Underscheduling as an action plan

Growing up I was a competitive gymnast.    Gymnastics was not something I did because my parents thought I should try it along with a myriad of other activities.    I did it because I wanted to.  Exclusively.    We were fortunate to live in a town with a very good private gymnastics center with a team that competed all over the state.   I joined the team at the age of 9, won the Indiana State all around competition at the age of 12 and retired from competition at the ripe old age of 14 – burned out from 25 hours a week spent in the gym.    Despite that,  I never regretted devoting myself to gymnastics in lieu of anything else; no piano or violin, no martial arts, no track and field.   In high school I stuck to theater & dance as my only extra-curricular activities, never competing in any high school sport.

Am I a lesser person for it?   It’s hard to be objective, but I don’t think so.  I’m glad my parents didn’t force me into gymnastics or out of it; both moves were my decision.   It started when I taught myself how to do cartwheels in our backyard after seeing a friend do them at Vacation Bible School.  The gymnastics stuck – the Bible school didn’t.

Had my parents insisted I be ‘exposed’ to every type of extra-curricular activity under the sun in order to be well-rounded and not miss out on any opportunity,  I might never have competed in gymnastics.    As it was, I ‘missed out’ on a lot of things, I suppose, but I never missed them, if you know what I mean.

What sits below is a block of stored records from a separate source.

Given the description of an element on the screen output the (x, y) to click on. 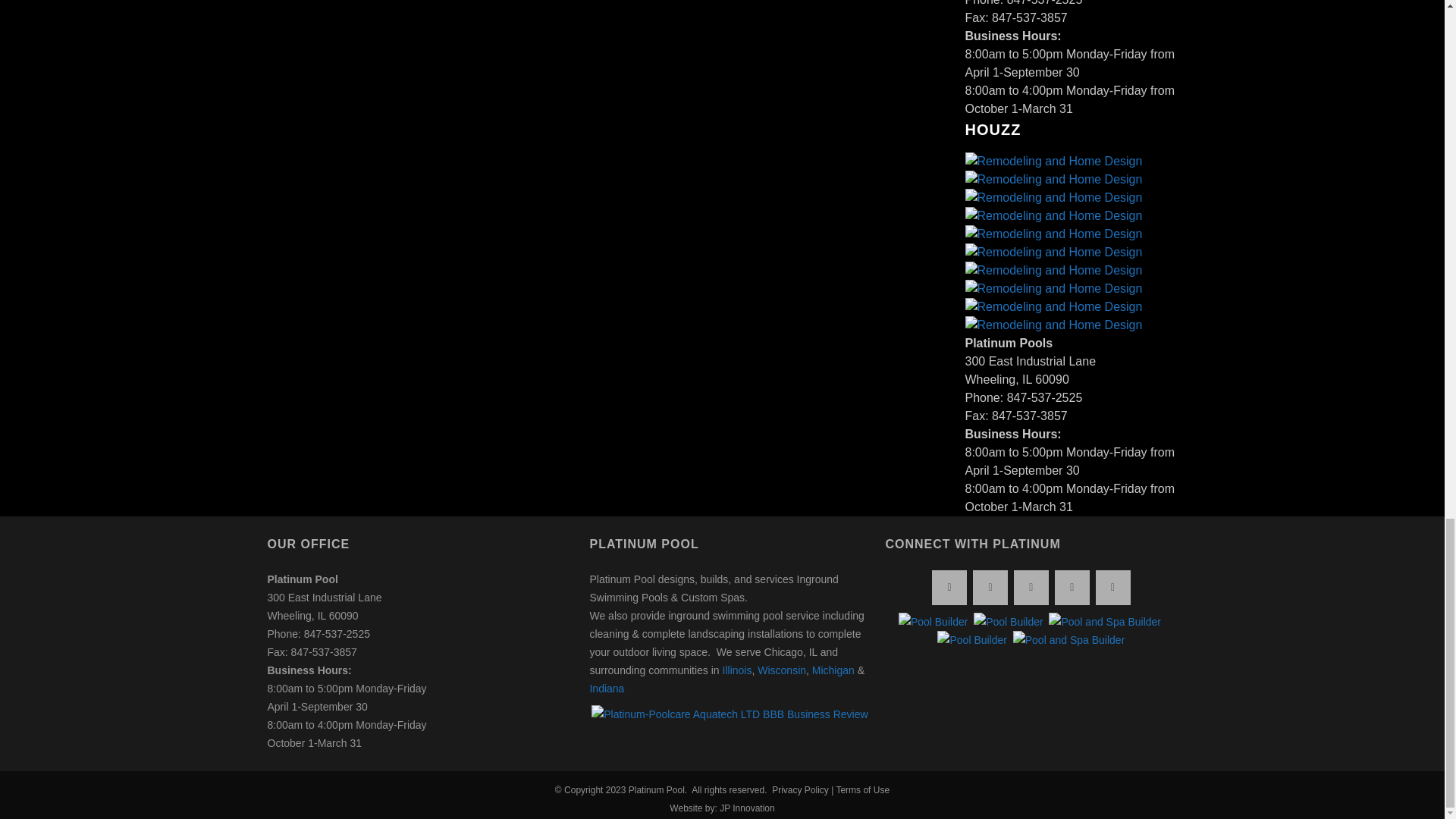
Pool and Spa builder (1104, 621)
Pool builder (933, 621)
Pool builder (972, 639)
Pool builder (1008, 621)
Pool and Spa builder (1069, 639)
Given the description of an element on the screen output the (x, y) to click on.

Perhaps this is why I feel no compulsion to enroll my kids in tons of classes.  I guess I feel like if they really want to do something, they’ll let me know (like Maya did last Winter with Spanish).    They’ve both taken their share of classes over the years, mostly when they were younger; everything from cooking to rock climbing to gymnastics and art – but usually no more than a couple at a time, and only because they wanted to.   Unlike me, neither of them to this point has developed a fixation on any one activity – at least nothing that is an official class and that you must pay to participate in.   The class they have both stuck with the longest is Art.    Other than that, Maya is fairly obsessed with videos and editing, and Ben loves Lego and Gamestar Mechanic.     This Fall our class schedule will consist of Spanish and Art for both of them and possibly Wayfinders for Ben (which is a big organized game of Capture the Flag once a week in Central Park), although he is on the fence about it at this point.

We like our underscheduled life.  It is a conscience choice, and although I have one child who can entertain himself for hours with just about anything and one who enjoys routine and structure, they both agree they are happier not spending their time moving from one activity to the next.    And so am I. Part of me has always had the nagging suspicion that this is some form of laziness on my part, but today the  New York Times was in my camp on the whole happiness thing.   Check out this article:

http://www.nytimes.com/2011/08/13/your-money/childrens-activities-no-guarantee-of-later-success.html?_r=1&ref=business

Now if you’ll excuse me, I have nowhere I need to go.

One comment on “Underscheduling as an action plan

  1. Miriam AKA Grandma says:

    (chuckle chuckle) So true so true. And my whole goal in life, however I have not been able to pull it off quite so completely.